5. Prevent filling up the drive beyond 80%.
But why do i have to sacrifice so much storage space to keep my SSD fast?
Well, this method would give you more
usable space while still preventing heavy performance degradation. You can go ahead and create a 100% sized partition and just rely on TRIM to do its work, you would need to prevent your SSD from filling up more than 50/60% to trigger erase block fragmentation. So in essence, space given to the SSD using TRIM is of less quality than space 100% dedicated (or technically said: space that is contiguous) to the SSD.
So it's either:
100% partition and 50% filesystem used capacity
80% partition and 80% filesystem used capacity
When looking at this way, you actually don't lose anything and can actually use more space on your filesystem.
Some other notes:
- Never write to filesystems more than 90% full, it triggers bad filesystem fragmentation including system files if you do an update, etc.

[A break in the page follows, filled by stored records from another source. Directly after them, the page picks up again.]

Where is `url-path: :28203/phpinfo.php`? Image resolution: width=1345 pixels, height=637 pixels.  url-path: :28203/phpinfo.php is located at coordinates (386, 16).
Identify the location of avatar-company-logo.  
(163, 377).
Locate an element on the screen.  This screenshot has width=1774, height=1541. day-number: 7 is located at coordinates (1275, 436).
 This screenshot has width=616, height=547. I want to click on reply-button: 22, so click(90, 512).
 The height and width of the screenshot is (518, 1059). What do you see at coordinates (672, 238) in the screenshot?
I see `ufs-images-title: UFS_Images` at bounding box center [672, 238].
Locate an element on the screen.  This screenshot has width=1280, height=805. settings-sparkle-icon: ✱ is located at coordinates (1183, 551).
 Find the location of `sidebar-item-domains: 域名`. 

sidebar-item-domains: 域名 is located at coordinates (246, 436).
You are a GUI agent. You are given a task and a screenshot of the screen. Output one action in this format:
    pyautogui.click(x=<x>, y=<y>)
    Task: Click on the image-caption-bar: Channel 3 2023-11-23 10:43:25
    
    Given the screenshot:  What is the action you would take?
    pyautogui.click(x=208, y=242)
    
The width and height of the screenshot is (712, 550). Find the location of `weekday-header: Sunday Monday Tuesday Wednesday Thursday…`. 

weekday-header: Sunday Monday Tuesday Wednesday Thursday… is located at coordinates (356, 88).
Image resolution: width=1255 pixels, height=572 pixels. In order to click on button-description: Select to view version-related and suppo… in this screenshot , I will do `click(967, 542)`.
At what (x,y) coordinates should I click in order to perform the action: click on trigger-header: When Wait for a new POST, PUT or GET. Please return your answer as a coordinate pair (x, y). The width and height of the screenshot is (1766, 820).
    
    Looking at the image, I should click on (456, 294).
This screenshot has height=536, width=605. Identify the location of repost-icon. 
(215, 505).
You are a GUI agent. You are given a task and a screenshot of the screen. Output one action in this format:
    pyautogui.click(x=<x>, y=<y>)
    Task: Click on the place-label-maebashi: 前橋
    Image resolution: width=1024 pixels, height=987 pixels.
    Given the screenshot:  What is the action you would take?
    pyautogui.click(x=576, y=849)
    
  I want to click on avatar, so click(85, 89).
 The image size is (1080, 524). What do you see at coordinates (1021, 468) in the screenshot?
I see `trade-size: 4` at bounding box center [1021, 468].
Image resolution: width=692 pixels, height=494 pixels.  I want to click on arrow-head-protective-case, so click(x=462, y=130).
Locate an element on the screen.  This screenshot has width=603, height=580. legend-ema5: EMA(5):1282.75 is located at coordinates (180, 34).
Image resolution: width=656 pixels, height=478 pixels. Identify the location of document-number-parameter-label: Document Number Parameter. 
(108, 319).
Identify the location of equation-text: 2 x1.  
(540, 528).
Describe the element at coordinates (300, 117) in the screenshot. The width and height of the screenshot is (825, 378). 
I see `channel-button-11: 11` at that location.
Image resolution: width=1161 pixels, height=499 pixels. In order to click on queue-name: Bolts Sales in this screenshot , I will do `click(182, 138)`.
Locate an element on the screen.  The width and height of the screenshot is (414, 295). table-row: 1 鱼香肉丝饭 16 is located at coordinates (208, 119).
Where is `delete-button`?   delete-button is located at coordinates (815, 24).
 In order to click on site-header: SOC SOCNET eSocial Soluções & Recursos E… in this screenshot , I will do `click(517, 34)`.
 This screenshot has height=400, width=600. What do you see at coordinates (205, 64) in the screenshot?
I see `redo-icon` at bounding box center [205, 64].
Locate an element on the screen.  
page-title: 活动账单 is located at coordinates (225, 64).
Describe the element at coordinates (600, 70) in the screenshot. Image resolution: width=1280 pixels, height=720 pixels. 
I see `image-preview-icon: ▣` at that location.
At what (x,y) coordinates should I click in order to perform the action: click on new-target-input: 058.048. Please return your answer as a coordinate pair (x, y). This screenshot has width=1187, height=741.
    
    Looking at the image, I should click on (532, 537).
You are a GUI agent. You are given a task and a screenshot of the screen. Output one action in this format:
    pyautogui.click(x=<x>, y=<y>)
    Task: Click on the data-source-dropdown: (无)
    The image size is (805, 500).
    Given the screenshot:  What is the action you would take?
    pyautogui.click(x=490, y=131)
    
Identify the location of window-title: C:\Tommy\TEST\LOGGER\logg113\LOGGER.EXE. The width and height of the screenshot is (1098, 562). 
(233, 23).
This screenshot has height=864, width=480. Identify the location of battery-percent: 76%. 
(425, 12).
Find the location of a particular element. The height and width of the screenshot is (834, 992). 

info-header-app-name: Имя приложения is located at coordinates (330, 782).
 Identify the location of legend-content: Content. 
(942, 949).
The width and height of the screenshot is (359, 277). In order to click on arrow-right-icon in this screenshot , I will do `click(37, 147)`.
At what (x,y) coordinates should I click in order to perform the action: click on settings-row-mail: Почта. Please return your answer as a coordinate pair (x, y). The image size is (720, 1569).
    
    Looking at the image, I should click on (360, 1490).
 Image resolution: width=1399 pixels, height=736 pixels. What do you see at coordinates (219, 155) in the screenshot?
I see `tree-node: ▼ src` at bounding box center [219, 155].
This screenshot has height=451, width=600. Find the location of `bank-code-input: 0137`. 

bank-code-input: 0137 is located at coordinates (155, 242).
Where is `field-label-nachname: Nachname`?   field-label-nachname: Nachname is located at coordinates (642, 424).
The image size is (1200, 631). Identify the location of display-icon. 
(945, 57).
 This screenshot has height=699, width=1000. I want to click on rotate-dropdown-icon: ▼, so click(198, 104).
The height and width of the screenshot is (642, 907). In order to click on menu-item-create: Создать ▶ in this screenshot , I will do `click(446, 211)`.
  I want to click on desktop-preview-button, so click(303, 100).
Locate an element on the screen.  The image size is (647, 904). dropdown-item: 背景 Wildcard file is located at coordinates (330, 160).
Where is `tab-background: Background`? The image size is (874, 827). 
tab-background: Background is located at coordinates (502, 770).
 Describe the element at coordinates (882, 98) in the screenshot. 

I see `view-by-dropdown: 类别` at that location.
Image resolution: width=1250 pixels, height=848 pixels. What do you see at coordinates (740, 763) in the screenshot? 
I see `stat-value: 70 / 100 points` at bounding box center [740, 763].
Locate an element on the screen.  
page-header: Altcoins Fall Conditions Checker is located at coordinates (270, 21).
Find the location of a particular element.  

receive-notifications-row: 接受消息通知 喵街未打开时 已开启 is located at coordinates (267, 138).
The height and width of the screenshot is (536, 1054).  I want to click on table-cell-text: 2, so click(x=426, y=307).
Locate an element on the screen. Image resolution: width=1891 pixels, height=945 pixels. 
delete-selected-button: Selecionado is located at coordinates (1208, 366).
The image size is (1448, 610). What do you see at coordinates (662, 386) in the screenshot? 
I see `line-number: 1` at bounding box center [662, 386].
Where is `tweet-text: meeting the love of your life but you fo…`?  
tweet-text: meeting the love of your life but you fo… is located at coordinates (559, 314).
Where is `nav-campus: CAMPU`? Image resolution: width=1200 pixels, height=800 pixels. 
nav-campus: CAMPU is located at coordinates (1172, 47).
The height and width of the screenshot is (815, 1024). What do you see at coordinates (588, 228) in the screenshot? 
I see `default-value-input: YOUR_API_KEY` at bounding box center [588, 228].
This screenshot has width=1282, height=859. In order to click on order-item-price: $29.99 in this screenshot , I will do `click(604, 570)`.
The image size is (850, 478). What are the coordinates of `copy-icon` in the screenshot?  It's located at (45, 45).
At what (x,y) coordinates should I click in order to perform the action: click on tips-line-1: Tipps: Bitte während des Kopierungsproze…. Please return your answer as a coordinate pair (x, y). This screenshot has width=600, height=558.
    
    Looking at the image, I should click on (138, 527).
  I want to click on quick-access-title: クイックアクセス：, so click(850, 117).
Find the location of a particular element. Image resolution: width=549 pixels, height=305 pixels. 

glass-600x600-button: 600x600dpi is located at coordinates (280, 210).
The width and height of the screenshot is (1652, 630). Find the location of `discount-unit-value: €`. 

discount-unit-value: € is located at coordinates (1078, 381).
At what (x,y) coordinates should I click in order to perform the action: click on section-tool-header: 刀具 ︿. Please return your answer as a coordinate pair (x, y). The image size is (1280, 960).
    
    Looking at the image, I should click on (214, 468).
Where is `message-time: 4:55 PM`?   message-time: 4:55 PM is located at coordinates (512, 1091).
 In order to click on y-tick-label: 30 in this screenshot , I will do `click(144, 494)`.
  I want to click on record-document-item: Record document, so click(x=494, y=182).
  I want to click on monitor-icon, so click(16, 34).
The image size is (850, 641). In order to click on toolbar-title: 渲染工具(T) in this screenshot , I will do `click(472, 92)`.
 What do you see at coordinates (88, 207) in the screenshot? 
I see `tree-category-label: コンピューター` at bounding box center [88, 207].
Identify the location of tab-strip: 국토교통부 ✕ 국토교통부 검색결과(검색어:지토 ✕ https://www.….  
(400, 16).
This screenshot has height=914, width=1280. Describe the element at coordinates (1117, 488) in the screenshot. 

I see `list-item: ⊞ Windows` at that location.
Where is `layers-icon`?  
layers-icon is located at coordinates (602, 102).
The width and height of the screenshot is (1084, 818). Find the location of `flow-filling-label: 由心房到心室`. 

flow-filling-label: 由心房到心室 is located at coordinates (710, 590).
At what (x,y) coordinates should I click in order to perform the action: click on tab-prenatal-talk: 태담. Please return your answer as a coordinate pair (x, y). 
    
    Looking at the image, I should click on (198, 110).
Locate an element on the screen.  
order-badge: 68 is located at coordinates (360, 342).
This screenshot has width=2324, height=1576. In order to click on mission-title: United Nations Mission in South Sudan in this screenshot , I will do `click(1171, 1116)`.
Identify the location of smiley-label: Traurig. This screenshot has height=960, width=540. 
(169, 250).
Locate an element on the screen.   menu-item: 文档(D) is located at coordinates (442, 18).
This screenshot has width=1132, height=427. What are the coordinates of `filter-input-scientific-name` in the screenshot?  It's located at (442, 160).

- Never defragment your SSD!!! This will only makes things MUCH worse! You would be doing the exact opposite: cause extreme fragmentation and 100% dynamic data on the SSD.
- Testing this theory by writing large sequential files will not help. Sequential files are written as static data without degradation; it is the smaller random writes that hurt. That also means that performing AS SSD and CrystalDiskMark benchmarks a lot will actually be quite bad if you do not have TRIM. If you do have TRIM, all those random writes would simply disappear again and given back to the SSD; phew!
So to test this theory, actual heavy use after time especially with a nearly full filesystem would surely trigger heavy erase block fragmentation and yield very poor benchmarks results (and actual performance as well).